Task to carry out: Pick out every line of the records below that contains the word "arrow", and copy each such line in full.

Records for the exercise:

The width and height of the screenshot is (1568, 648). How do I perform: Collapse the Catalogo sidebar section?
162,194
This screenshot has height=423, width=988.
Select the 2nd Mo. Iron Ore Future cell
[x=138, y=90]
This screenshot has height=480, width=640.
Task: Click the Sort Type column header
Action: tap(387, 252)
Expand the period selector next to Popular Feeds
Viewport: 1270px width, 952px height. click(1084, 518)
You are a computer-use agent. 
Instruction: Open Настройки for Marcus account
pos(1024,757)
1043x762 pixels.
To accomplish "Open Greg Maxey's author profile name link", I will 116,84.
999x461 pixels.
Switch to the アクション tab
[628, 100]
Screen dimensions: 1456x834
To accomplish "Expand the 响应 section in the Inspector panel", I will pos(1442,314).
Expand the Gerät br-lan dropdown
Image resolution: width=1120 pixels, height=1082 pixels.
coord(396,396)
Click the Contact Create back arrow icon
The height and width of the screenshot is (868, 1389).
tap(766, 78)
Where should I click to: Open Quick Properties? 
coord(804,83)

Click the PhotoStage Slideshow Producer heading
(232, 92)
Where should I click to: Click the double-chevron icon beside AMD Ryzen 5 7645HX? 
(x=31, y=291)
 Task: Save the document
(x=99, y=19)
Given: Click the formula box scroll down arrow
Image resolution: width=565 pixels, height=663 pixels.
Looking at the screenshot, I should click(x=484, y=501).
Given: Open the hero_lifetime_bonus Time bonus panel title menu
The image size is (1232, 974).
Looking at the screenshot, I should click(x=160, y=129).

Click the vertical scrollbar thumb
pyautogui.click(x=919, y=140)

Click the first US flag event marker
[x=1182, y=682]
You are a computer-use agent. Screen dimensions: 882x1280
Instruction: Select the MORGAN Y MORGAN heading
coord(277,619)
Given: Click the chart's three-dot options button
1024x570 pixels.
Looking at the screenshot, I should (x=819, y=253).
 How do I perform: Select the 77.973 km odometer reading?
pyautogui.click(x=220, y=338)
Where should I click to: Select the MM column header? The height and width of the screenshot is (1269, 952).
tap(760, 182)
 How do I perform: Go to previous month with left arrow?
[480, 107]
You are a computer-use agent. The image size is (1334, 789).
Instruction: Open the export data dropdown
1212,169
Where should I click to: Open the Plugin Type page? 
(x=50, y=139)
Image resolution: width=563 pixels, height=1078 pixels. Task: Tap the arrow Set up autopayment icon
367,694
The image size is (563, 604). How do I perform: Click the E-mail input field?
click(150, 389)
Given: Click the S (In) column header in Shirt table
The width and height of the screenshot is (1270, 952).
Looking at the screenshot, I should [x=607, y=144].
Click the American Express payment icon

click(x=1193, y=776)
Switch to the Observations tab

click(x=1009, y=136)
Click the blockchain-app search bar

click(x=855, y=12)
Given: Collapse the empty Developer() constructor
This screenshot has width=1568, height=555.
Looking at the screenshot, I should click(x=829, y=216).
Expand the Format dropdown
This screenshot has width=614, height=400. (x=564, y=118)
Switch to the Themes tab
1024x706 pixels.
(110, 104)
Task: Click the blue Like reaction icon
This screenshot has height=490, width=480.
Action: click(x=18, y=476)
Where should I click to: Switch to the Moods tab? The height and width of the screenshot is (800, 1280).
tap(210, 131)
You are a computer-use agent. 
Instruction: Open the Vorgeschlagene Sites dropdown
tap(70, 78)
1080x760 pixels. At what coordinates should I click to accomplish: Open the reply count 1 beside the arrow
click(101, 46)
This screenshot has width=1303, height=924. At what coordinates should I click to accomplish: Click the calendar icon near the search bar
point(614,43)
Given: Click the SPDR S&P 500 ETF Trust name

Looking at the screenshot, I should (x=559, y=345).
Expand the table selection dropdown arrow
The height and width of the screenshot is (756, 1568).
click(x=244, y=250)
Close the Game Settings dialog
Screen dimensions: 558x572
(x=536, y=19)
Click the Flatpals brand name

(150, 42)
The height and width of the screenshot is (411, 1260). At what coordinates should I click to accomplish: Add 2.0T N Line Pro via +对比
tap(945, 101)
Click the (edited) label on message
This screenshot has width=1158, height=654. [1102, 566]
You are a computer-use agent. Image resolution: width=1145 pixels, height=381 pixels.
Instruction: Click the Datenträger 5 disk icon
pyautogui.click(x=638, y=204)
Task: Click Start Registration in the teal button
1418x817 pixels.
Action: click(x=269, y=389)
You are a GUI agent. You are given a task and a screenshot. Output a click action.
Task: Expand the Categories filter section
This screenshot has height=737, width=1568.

Solution to the problem:
Click the Contact Create back arrow icon
Given: Click the formula box scroll down arrow
 How do I perform: Go to previous month with left arrow?
Image resolution: width=563 pixels, height=1078 pixels. Task: Tap the arrow Set up autopayment icon
1080x760 pixels. At what coordinates should I click to accomplish: Open the reply count 1 beside the arrow
Expand the table selection dropdown arrow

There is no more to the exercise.